### The task
Going down the listing below, print exactly each line from the one with "sieci wyzwań. Sztuka" up to and including the one with "Insights and Trends (339, 2080)", and skip the rest.

### Data shown
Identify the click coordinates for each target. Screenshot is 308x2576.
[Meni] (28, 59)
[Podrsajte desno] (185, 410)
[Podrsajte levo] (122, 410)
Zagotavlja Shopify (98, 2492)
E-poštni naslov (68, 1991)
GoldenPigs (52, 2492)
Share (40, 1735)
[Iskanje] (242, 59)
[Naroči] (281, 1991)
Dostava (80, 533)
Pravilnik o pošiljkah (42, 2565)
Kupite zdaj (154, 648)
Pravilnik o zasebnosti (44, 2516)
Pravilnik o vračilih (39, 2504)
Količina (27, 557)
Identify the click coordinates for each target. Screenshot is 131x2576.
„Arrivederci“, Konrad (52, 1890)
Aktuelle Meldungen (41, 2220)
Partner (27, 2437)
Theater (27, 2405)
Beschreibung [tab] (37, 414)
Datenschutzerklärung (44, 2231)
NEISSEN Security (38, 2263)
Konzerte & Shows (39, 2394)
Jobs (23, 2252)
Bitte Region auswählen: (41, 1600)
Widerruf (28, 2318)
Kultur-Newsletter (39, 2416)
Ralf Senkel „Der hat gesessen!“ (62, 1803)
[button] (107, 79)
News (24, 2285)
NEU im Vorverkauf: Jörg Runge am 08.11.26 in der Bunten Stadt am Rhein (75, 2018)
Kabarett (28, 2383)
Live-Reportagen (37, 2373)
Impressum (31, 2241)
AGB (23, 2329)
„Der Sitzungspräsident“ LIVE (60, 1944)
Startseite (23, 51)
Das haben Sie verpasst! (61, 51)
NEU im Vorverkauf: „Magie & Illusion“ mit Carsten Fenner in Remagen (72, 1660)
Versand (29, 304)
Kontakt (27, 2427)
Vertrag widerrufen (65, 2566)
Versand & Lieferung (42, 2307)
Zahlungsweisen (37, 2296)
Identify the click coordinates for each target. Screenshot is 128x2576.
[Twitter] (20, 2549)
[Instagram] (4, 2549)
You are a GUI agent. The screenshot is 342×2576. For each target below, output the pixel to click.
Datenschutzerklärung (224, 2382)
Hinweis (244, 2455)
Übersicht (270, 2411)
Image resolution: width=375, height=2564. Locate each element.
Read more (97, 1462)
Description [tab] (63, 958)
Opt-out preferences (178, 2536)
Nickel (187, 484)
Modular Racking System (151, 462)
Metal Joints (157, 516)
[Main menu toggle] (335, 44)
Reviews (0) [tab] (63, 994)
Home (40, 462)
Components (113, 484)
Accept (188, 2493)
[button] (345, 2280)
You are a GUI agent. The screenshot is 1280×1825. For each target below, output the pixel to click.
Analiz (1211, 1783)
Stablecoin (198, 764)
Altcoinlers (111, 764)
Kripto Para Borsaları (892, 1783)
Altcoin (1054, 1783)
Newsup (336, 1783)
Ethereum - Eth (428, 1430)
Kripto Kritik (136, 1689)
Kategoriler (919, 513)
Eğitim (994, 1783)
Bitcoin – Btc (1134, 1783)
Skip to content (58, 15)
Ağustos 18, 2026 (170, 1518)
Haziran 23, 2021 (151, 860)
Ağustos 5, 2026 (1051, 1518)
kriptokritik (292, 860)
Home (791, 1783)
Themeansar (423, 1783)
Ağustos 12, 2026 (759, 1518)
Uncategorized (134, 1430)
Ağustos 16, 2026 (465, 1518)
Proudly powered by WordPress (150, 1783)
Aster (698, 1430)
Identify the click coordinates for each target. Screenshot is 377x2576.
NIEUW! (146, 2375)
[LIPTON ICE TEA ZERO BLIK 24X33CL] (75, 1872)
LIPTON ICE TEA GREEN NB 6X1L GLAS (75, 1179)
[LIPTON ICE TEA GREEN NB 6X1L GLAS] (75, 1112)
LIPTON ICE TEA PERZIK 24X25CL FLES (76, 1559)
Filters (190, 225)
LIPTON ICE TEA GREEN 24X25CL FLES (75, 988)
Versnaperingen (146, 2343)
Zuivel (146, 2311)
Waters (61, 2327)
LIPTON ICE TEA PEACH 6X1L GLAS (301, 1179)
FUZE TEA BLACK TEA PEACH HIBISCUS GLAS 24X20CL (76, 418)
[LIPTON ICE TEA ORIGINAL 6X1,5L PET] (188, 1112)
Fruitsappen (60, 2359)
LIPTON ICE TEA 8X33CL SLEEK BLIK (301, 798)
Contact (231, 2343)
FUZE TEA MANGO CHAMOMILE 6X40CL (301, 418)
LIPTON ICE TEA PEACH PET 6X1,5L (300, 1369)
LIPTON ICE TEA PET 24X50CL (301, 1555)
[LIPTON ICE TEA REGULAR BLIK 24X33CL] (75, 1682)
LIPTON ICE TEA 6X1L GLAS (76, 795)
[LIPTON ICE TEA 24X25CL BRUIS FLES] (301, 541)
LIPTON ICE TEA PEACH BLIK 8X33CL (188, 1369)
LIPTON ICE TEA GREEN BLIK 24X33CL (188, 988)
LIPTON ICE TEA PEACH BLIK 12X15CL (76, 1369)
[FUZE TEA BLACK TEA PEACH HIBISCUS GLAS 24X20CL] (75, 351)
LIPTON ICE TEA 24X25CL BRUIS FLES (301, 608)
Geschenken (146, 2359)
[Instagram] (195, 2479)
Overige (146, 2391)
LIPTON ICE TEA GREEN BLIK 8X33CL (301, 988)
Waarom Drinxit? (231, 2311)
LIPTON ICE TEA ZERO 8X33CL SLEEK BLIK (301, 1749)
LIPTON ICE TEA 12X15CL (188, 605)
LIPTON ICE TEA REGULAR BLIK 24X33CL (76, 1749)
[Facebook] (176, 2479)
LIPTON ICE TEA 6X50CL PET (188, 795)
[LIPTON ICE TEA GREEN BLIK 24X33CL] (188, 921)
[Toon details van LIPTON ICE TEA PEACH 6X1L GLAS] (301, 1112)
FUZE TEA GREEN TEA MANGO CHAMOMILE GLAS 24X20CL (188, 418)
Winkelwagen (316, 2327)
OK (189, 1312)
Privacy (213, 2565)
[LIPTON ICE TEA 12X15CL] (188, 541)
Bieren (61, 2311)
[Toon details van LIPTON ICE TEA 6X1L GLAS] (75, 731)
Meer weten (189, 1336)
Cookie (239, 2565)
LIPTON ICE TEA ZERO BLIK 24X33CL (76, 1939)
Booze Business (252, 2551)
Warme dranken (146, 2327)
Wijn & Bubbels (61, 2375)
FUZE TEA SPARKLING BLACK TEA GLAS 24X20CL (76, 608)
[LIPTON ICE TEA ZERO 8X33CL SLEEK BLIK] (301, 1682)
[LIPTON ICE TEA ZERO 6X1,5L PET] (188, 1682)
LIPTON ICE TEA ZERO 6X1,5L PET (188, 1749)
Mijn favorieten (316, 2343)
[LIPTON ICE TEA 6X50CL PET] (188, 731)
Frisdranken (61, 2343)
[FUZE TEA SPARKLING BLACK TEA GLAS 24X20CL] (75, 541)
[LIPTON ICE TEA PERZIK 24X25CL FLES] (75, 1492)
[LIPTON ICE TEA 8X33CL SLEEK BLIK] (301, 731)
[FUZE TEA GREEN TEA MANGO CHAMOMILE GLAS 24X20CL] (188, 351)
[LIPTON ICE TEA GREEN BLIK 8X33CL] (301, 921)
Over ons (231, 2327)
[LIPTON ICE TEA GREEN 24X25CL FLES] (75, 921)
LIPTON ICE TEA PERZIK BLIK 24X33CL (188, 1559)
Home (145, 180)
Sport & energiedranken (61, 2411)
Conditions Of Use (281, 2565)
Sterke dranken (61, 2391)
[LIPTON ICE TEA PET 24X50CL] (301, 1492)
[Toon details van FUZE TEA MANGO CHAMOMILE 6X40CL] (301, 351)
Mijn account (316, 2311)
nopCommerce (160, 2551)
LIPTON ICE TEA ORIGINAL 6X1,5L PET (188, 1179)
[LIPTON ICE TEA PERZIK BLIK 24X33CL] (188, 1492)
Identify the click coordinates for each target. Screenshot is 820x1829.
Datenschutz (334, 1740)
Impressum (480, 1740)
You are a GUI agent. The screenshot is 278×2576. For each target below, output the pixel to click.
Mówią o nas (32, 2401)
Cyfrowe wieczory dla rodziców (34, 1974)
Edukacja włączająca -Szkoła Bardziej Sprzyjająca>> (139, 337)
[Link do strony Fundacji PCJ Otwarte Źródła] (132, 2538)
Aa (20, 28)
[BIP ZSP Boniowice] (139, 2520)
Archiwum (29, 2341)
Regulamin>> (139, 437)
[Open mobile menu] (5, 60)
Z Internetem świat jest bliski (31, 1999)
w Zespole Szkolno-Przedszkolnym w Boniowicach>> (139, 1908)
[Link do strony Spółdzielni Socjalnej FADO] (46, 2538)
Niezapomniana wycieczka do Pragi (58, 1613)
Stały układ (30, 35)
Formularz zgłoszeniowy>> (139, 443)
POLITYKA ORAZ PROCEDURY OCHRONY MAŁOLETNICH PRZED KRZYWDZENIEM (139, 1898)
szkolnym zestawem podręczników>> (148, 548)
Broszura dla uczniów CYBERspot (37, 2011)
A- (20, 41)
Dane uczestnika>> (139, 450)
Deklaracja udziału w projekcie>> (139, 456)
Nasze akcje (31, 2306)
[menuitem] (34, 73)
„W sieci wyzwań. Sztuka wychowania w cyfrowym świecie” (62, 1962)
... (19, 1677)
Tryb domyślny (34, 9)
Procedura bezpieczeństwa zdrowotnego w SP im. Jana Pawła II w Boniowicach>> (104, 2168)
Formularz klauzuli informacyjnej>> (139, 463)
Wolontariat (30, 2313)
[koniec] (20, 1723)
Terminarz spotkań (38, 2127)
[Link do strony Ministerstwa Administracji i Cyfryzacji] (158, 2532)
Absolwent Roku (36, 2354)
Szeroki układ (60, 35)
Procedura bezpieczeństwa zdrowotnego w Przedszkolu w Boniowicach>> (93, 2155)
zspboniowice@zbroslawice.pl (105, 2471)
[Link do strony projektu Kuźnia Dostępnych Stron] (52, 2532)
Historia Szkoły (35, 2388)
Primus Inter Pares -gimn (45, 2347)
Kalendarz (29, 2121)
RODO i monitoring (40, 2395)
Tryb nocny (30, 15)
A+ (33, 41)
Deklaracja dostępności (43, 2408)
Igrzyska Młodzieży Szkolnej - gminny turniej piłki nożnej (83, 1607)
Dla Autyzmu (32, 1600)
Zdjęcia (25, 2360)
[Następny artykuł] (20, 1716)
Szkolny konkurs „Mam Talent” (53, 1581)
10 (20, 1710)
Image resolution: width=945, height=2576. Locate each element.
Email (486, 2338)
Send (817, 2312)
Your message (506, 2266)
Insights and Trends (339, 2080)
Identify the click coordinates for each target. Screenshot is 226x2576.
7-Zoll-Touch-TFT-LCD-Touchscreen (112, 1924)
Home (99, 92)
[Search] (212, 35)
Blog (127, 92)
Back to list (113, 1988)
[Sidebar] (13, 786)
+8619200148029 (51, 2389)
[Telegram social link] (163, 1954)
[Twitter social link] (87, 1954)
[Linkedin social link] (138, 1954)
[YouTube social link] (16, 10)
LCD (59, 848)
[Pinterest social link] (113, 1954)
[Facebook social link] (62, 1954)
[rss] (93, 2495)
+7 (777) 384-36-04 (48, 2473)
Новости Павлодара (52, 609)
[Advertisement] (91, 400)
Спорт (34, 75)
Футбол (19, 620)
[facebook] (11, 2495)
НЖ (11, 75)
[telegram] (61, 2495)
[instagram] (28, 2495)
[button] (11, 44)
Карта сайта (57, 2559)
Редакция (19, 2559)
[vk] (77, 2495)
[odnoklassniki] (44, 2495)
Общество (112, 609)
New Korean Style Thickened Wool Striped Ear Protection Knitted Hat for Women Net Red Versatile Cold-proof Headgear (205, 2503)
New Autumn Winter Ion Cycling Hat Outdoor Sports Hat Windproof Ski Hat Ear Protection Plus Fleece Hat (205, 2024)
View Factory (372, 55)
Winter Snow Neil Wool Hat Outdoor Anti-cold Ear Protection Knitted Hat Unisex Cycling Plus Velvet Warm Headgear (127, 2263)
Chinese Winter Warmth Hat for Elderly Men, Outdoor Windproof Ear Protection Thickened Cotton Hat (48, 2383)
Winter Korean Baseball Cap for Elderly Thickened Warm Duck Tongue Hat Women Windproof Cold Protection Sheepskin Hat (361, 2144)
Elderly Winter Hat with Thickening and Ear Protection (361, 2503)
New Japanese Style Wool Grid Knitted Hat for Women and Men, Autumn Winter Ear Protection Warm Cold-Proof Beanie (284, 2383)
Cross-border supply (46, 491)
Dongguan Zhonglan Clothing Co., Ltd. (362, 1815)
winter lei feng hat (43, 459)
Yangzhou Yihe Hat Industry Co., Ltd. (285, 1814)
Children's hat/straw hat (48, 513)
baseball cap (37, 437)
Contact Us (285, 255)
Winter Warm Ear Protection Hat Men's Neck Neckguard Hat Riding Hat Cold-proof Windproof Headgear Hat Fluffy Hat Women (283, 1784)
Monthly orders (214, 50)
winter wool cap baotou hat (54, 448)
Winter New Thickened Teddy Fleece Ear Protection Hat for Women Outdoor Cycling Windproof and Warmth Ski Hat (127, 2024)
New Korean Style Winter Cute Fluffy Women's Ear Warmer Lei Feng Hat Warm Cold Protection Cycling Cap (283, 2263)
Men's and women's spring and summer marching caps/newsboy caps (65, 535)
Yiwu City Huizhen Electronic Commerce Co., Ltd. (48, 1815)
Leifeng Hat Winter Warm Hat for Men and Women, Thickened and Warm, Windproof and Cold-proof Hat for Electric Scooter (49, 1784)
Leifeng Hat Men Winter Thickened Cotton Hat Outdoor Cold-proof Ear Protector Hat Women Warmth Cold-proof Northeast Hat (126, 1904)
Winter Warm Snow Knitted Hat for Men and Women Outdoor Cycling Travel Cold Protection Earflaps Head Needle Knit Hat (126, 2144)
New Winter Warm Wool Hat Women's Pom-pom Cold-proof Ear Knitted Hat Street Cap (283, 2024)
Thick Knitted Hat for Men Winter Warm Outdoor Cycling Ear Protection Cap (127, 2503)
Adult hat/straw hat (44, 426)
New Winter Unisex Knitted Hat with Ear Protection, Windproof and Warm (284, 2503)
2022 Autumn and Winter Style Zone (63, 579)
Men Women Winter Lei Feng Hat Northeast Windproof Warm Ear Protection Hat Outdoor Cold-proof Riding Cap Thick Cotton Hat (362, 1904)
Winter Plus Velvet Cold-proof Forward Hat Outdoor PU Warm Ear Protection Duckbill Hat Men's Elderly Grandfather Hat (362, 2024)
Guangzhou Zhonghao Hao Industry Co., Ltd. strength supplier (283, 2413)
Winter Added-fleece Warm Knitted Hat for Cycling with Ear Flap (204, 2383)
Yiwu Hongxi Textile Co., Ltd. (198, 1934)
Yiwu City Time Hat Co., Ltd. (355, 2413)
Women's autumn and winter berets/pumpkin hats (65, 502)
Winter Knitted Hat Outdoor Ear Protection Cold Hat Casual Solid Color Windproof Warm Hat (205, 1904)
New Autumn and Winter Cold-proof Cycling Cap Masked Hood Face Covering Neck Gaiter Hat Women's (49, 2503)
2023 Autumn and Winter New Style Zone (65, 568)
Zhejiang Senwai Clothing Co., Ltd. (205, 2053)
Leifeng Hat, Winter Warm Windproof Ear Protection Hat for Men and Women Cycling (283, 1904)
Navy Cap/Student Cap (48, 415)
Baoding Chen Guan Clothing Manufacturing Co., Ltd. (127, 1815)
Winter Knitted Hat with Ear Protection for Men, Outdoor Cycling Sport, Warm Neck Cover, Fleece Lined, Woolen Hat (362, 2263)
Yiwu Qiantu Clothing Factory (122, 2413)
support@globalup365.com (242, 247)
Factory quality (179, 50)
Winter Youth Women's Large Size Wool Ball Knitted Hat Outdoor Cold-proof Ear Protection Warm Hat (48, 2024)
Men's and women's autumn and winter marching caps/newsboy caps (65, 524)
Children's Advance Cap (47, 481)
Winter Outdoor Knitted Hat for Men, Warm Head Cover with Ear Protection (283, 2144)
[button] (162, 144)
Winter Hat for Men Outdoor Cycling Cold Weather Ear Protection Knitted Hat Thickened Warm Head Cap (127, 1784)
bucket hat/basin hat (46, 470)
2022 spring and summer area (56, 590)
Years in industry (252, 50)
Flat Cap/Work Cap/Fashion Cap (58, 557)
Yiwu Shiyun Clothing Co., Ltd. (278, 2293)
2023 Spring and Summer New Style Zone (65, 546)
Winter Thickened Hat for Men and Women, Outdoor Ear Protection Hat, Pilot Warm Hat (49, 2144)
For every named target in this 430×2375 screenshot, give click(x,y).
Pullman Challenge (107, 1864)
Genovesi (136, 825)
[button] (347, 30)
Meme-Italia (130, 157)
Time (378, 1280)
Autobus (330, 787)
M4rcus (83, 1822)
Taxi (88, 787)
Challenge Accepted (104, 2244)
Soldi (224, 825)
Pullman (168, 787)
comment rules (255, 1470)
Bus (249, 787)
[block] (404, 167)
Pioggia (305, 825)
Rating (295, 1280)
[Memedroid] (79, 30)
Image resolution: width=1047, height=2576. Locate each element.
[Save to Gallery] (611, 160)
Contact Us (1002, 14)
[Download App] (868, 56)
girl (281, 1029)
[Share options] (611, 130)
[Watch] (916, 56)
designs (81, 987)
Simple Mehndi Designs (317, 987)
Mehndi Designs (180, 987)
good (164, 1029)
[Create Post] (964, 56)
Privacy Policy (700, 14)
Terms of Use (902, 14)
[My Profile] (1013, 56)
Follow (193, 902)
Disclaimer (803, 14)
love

### Response area
„W sieci wyzwań. Sztuka wychowania w cyfrowym świecie” (62, 1962)
... (19, 1677)
Tryb domyślny (34, 9)
Procedura bezpieczeństwa zdrowotnego w SP im. Jana Pawła II w Boniowicach>> (104, 2168)
Formularz klauzuli informacyjnej>> (139, 463)
Wolontariat (30, 2313)
[koniec] (20, 1723)
Terminarz spotkań (38, 2127)
[Link do strony Ministerstwa Administracji i Cyfryzacji] (158, 2532)
Absolwent Roku (36, 2354)
Szeroki układ (60, 35)
Procedura bezpieczeństwa zdrowotnego w Przedszkolu w Boniowicach>> (93, 2155)
zspboniowice@zbroslawice.pl (105, 2471)
[Link do strony projektu Kuźnia Dostępnych Stron] (52, 2532)
Historia Szkoły (35, 2388)
Primus Inter Pares -gimn (45, 2347)
Kalendarz (29, 2121)
RODO i monitoring (40, 2395)
Tryb nocny (30, 15)
A+ (33, 41)
Deklaracja dostępności (43, 2408)
Igrzyska Młodzieży Szkolnej - gminny turniej piłki nożnej (83, 1607)
Dla Autyzmu (32, 1600)
Zdjęcia (25, 2360)
[Następny artykuł] (20, 1716)
Szkolny konkurs „Mam Talent” (53, 1581)
10 (20, 1710)
Image resolution: width=945, height=2576. Locate each element.
Email (486, 2338)
Send (817, 2312)
Your message (506, 2266)
Insights and Trends (339, 2080)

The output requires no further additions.